### Given entries ###
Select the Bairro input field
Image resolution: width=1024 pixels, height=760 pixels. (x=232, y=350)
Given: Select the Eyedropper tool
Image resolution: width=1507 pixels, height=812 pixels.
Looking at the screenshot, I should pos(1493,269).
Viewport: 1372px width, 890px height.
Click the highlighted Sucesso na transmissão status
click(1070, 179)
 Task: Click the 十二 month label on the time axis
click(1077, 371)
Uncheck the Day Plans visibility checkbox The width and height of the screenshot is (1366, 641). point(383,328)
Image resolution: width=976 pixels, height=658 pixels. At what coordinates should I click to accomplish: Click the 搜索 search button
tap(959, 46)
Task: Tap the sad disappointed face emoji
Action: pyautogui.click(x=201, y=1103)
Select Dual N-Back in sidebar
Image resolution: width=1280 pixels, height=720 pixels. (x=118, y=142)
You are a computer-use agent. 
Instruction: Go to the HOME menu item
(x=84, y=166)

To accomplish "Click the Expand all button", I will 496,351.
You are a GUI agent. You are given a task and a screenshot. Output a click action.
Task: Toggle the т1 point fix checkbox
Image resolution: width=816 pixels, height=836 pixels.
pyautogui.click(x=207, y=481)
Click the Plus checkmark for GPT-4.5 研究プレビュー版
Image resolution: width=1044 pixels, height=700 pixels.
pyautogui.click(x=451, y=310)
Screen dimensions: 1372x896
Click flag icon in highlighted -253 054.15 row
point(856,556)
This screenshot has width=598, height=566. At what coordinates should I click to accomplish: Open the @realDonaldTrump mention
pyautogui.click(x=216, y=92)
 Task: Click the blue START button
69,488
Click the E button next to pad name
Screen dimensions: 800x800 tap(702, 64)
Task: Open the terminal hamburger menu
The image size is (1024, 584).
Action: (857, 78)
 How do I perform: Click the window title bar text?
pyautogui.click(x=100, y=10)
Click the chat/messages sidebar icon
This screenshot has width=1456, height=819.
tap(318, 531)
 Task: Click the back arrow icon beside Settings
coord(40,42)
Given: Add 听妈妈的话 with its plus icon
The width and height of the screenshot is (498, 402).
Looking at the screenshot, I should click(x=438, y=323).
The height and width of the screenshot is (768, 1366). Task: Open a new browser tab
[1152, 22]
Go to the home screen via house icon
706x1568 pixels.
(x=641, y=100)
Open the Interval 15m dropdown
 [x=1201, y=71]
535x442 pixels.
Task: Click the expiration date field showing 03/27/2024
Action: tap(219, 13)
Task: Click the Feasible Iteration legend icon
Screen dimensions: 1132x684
###
* _About this exercise_
Retype the records that precede this task, keeping them exactly the same.

* _Answer space_
Select the Bairro input field
Image resolution: width=1024 pixels, height=760 pixels. (x=232, y=350)
Given: Select the Eyedropper tool
Image resolution: width=1507 pixels, height=812 pixels.
Looking at the screenshot, I should pos(1493,269).
Viewport: 1372px width, 890px height.
Click the highlighted Sucesso na transmissão status
click(1070, 179)
 Task: Click the 十二 month label on the time axis
click(1077, 371)
Uncheck the Day Plans visibility checkbox The width and height of the screenshot is (1366, 641). point(383,328)
Image resolution: width=976 pixels, height=658 pixels. At what coordinates should I click to accomplish: Click the 搜索 search button
tap(959, 46)
Task: Tap the sad disappointed face emoji
Action: pyautogui.click(x=201, y=1103)
Select Dual N-Back in sidebar
Image resolution: width=1280 pixels, height=720 pixels. (x=118, y=142)
You are a computer-use agent. 
Instruction: Go to the HOME menu item
(x=84, y=166)

To accomplish "Click the Expand all button", I will 496,351.
You are a GUI agent. You are given a task and a screenshot. Output a click action.
Task: Toggle the т1 point fix checkbox
Image resolution: width=816 pixels, height=836 pixels.
pyautogui.click(x=207, y=481)
Click the Plus checkmark for GPT-4.5 研究プレビュー版
Image resolution: width=1044 pixels, height=700 pixels.
pyautogui.click(x=451, y=310)
Screen dimensions: 1372x896
Click flag icon in highlighted -253 054.15 row
point(856,556)
This screenshot has width=598, height=566. At what coordinates should I click to accomplish: Open the @realDonaldTrump mention
pyautogui.click(x=216, y=92)
 Task: Click the blue START button
69,488
Click the E button next to pad name
Screen dimensions: 800x800 tap(702, 64)
Task: Open the terminal hamburger menu
The image size is (1024, 584).
Action: (857, 78)
 How do I perform: Click the window title bar text?
pyautogui.click(x=100, y=10)
Click the chat/messages sidebar icon
This screenshot has width=1456, height=819.
tap(318, 531)
 Task: Click the back arrow icon beside Settings
coord(40,42)
Given: Add 听妈妈的话 with its plus icon
The width and height of the screenshot is (498, 402).
Looking at the screenshot, I should click(x=438, y=323).
The height and width of the screenshot is (768, 1366). Task: Open a new browser tab
[1152, 22]
Go to the home screen via house icon
706x1568 pixels.
(x=641, y=100)
Open the Interval 15m dropdown
 [x=1201, y=71]
535x442 pixels.
Task: Click the expiration date field showing 03/27/2024
Action: tap(219, 13)
Task: Click the Feasible Iteration legend icon
Screen dimensions: 1132x684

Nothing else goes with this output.